# Retro PC in a modern case



## antuk15 (Mar 11, 2021)

Hi all,

With boredom settling in and my hatred for all things RGB not going away anytime soon I decided to assemble a PC from a load of spare parts I have.

A Windows XP machine from the glory days of PC as a gaming platform, a time where PC was _the_ place to be for the AAA games and the newest technology - (Do you remember those days?)

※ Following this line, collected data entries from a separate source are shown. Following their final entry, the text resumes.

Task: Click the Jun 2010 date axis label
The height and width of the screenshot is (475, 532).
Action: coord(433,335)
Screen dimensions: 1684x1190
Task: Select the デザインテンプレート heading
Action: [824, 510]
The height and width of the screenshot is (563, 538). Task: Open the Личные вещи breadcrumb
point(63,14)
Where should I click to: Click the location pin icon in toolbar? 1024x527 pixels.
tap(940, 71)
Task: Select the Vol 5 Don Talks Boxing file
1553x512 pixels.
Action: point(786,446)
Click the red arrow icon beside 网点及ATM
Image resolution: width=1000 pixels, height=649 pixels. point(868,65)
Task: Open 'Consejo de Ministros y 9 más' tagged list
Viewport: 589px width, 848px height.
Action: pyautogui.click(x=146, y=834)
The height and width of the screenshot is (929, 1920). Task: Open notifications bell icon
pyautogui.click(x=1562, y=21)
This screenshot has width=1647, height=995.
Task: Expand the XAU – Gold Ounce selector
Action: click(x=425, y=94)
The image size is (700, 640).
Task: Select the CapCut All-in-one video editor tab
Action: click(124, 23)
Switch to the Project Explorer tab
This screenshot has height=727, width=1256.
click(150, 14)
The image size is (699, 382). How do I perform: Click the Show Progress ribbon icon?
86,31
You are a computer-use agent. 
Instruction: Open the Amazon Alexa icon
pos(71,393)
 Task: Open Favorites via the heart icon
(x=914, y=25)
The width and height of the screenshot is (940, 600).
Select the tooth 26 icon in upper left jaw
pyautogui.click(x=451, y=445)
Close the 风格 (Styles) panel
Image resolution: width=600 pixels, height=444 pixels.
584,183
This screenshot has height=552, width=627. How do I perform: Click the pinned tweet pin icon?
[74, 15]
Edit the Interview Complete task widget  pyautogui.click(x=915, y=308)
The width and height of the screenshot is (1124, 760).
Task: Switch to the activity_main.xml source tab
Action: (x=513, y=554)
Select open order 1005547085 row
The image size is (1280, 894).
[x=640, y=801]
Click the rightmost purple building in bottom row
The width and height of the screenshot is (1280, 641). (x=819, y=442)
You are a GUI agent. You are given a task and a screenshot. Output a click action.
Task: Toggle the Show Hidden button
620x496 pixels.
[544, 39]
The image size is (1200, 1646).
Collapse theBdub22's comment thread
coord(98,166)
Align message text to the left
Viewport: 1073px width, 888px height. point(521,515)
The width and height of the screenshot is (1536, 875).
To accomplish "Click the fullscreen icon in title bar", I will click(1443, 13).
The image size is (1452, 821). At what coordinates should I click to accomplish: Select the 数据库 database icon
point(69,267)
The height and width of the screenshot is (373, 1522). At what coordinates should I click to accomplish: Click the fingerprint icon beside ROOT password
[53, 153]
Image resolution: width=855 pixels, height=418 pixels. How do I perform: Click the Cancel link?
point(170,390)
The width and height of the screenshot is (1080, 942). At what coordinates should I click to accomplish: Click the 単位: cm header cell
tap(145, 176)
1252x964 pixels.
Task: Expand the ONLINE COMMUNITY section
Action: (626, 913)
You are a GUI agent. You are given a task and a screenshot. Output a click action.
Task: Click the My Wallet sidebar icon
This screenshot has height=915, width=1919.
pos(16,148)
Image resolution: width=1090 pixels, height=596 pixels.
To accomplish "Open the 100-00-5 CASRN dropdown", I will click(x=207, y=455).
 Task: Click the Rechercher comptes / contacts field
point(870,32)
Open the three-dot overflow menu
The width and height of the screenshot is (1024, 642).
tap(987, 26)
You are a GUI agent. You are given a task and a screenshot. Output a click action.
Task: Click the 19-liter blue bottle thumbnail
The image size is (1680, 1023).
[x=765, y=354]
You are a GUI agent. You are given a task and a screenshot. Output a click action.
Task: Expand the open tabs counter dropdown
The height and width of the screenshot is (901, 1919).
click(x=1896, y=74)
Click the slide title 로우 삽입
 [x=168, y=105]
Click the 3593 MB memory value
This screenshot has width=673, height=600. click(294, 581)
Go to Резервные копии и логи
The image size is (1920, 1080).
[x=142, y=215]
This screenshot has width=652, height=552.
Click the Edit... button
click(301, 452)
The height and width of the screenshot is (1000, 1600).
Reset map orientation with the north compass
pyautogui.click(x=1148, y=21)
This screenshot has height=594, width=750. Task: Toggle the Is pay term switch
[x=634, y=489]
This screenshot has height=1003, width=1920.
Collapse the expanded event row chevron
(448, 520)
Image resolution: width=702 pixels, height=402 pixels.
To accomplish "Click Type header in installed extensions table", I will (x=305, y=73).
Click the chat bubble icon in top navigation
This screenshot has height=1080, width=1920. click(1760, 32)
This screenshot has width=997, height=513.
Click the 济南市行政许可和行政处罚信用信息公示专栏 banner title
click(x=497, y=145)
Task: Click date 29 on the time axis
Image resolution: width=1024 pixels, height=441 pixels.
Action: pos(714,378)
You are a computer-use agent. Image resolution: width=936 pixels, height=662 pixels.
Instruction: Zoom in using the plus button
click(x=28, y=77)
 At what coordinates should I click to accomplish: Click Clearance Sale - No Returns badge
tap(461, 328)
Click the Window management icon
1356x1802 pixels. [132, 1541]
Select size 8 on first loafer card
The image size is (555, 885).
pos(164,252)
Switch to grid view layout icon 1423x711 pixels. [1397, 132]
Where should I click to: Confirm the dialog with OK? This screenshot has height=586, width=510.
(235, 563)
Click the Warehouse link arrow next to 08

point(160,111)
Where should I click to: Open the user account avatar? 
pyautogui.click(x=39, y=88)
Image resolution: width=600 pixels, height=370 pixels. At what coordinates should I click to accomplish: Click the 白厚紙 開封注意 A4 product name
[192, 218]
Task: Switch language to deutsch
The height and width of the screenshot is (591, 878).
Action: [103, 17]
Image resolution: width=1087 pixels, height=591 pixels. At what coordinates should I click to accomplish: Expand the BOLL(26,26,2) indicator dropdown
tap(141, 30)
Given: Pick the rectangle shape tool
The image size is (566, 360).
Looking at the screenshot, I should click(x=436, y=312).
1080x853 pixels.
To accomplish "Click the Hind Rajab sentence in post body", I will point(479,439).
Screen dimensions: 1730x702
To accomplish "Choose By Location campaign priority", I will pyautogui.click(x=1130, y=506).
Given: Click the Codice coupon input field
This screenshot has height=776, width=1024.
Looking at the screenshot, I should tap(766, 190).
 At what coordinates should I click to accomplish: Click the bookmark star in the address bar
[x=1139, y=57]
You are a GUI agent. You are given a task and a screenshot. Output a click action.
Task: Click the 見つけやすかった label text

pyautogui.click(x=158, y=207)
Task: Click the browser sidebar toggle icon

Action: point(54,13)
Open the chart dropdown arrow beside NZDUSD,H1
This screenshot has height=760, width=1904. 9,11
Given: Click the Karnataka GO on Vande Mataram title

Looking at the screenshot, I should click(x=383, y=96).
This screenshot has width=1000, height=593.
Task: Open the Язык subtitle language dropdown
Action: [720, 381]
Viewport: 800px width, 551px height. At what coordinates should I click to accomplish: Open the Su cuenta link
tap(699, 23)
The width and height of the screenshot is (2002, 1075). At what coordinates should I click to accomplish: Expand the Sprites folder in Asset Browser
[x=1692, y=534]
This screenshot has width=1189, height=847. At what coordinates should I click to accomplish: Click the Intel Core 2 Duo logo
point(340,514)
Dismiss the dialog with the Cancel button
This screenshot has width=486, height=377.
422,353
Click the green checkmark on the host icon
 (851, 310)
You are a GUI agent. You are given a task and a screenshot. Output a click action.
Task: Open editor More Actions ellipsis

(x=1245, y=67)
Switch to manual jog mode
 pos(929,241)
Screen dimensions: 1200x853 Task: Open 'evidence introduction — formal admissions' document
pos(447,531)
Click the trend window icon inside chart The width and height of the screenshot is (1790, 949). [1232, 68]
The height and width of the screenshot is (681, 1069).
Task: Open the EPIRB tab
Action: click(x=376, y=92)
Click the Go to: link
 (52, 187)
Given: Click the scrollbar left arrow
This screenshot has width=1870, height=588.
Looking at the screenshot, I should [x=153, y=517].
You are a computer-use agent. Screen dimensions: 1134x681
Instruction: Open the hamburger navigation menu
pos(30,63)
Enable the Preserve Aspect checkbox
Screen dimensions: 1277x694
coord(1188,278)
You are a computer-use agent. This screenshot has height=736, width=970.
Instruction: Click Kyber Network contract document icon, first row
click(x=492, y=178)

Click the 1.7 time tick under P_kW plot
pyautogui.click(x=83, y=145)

And hardware back then just looks so much better then todays which just seems to be trying its best to imitate a rainbow.

Anyway, the build:

CPU: AMD Athlon 64 x2 4200+ (Socket 939)
Motherboard: ASUS A8N32- SLI Deluxe
RAM: 4Gb of DDR1 (400Mhz!!)
GPU: 2x Palit 7900GS's in SLI
Audio: Creative Audigy 4
Storage: 256Gb SSD
Case: Sahara EK22
PSU: 750w (Forgot the brand)

Now those have spotted the SSD, it's fine it use on XP as there's software that add's TRIM support.

But let me tell you this, Windows XP on an SSD is snappier then your Windows 10 PC with a 5Gb/s PCIE4.0 NVME.

Anyway, here's the pictures, I still have some things to do like adding in some PCI blanking plates and set up the case fans on a controller.


----------



## Splinterdog (Mar 11, 2021)

Very nice indeed!
I'll probably end up using a modern case in my next retro build because older ones near me aren't even worth saving they're in such a shite state.


----------



## antuk15 (Mar 11, 2021)

Splinterdog said:


> Very nice indeed!
> I'll probably end up using a modern case in my next retro build because older ones near me aren't even worth saving they're in such a shite state.



Tell me about it, I would love a period correct case but it's next to impossible to find one that doesn't look like it's been kicked round the floor.


----------



## Sithaer (Mar 11, 2021)

Thats pretty nice, even tho I don't mind modern designs. _'RGB in moderation set to a static color'_

XP days were good yea, thats when I built my first own PC fresh out of high school in 2008. _'well ok late XP days'_

That old PC had a Athlon 64 X2 6400/MSI K9A Platinum/2x1 GB DDR 3 800 Mhz/MSI 8800 GT but I did own a 7800 GT before that.
It was in a Sigma Luna Silver case, already a bit flashy but I kinda liked the design.
Also had that same blue light side 'plexi' panel vent like on your CPU cooler.  _'idk that blue led was a thing or what, saw it on many old systems'_

At least back then I could buy a GPU for ~200$ and it ran everything I threw at it.


----------



## xtreemchaos (Mar 11, 2021)

love it, well done. i miss SLI.


----------



## bogmali (Mar 11, 2021)

Very clean, love it


----------



## stinger608 (Mar 13, 2021)

Awesome retro build man!!!!!!!!!!!


----------



## delshay (Mar 13, 2021)

I also have a 939 PC (Ultra Extreme modded component's).  ..Built to play todays modern games where possible. Fully wireless.

EDIT:
OS: Win 7 Ultimate + Win 8.0 (Dual Boot) 64 bit
CPU: AMD Athlon FX-60 Dual Core (Socket 939)
CPU Cooler: Noctua C14 with Integrated "soldered IHS"   ..Works only with delidded AMD Processor only
Motherboard: AsRock
RAM: 4GB of DDR1 (466Mhz) 2-2-2-5 With Thermal Sensors Built-in
GPU: R9 Nano (awaiting fix for Vega 56 Nano)
Audio: Motherboard
Network: Intel Wi-Fi/Bluetooth 4.2
Keyboard/Mouse: Logitech G 915 / G900
3.5" Infrared Sensor (front panel floppy bay)
Storage: 2TB SSD + 2TB USB SSD Internal backup
Case: Antec
PSU: 1200w Seasonic

Extra: 5.25" Full Colour Touchscreen Front Panel Display.


----------